O louco
Perguntais-me como me tornei louco. Aconteceu assim:
Um dia, muito tempo antes de muitos deuses terem nascido, despertei de um sono profundo e notei que todas as minhas máscaras tinham sido roubadas – as sete máscaras que eu havia confeccionado e usado em sete vidas – e corri sem máscara pelas ruas cheias de gente gritando: “Ladrões, ladrões, malditos ladrões!”
Homens e mulheres riram de mim e alguns correram para casa, com medo de mim.
E quando cheguei à praça do mercado, um garoto trepado no telhado de uma casa gritou: “É um louco!”
Olhei para cima, para vê-lo. O sol beijou pela primeira vez minha face nua.
Pela primeira vez, o sol beijava minha face nua, e minha alma inflamou-se de amor pelo sol, e não desejei mais minhas máscaras. E, como num transe, gritei: “Benditos, benditos os ladrões que roubaram minhas máscaras!”
Assim me tornei louco.
E encontrei tanto liberdade como segurança em minha loucura: a liberdade da solidão e a segurança de não ser compreendido, pois aquele que nos compreende escraviza alguma coisa em nós.
A dádiva
E ele respondeu:
“Vós pouco dais quando dais de vossas posses.
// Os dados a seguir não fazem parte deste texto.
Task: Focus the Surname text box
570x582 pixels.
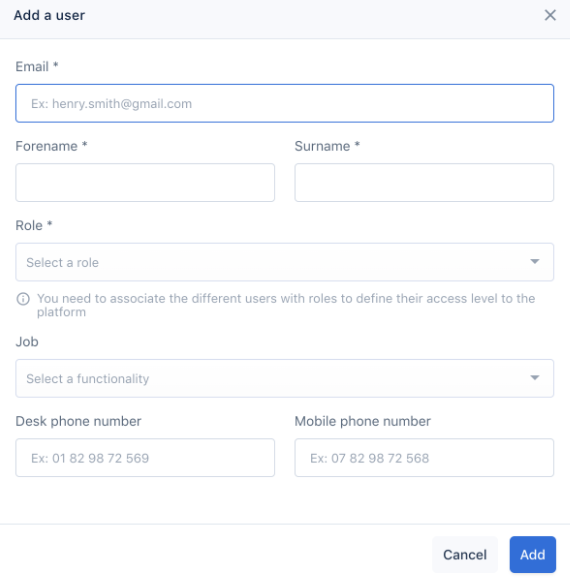Action: tap(424, 183)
É quando dais de vós próprios que realmente dais.
Pois, o que são vossas posses senão coisas que guardais por medo de precisardes delas amanhã?
E amanhã, que trará o amanhã ao cão ultraprudente que enterra ossos na areia movediça enquanto segue os peregrinos para a cidade santa?
E o que é o medo da necessidade senão a própria necessidade?
Não é vosso medo da sede, quando vosso poço está cheio, a sede insaciável?
Há os que dão pouco do muito que possuem, e fazem-no para serem elogiados, e seu desejo secreto desvaloriza suas dádivas.
E há os que têm pouco e dão-no integralmente.
Esses confiam na vida e na generosidade da vida, e seus cofres nunca se esvaziam.
E há os que dão com alegria, e essa alegria é já a sua recompensa.
E há os que dão com pena, e essa pena é o seu batismo.
E há os que dão sem sentir pena nem buscar alegria nem pensar na virtude:
Dão como, no vale, o mirto espalha sua fragrância no espaço.
Pelas mãos de tais pessoas, Deus fala; e através de seus olhos Ele sorri para o mundo.
É belo dar quando solicitado; é mais belo, porém, dar sem ser solicitado, por haver apenas compreendido;
E para os generosos, procurar quem recebe é uma alegria maior ainda que a de dar.
E existe alguma coisa que possais guardar?
Tudo o que possuís será um dia dado.
Dai agora, portanto, para que a época da dádiva seja vossa e não de vossos herdeiros.
Dizeis muitas vezes: “Eu daria, mas somente a quem merece”.
As árvores de vossos pomares não falam assim, nem os rebanhos de vossos pastos.
Dão para continuar a viver, pois reter é perecer.
Certamente, quem é digno de receber seus dias e suas noites é digno de receber de vós tudo o mais.
E quem mereceu beber do oceano da vida, merece encher sua taça em vosso pequeno córrego.
E que mérito maior haverá do que aquele que reside na coragem e na confiança, mais ainda, na caridade de receber?
E quem sois vós para que os homens devam expor o seu íntimo e desnudar seu orgulho a fim de que possais ver seu mérito despido e seu amor-próprio rebaixado?
Procurai ver, primeiro, se mereceis ser doadores e instrumentos do dom.
Pois, na verdade, é a vida que dá à vida, enquanto vós, que vos julgais doadores, são meras testemunhas.
E vós que recebeis – e vós todos recebeis – não assumais encargo de gratidão a fim de não pordes um jugo sobre vós e vossos benfeitores.
Antes, erguei-vos, junto com eles, sobre asas feitas de suas dádivas;
Pois se ficardes demasiadamente preocupados com vossas dívidas, estareis duvidando da generosidade daquele que tem a terra liberal por mãe e Deus por pai.”
Gibran Khalil Gibran nasceu no Líbano no final do século XIX, terra então dominada pelo Império Turco Otomano, há milênios conturbada e há milênios preocupada com o fenômeno filosófico e religioso. Com o crescimento do perigo fascista para a região, lá conhecido como “sionismo”, mudou-se para os EUA, ali radicando-se desde o início do século passado (caramba, somos todos do século passado!) e tornando-se uma das principais referências intelectuais para o conhecimento da alma do povo muçulmano, druso, maronita ou cristão ortodoxo em geral, libaneses em particular.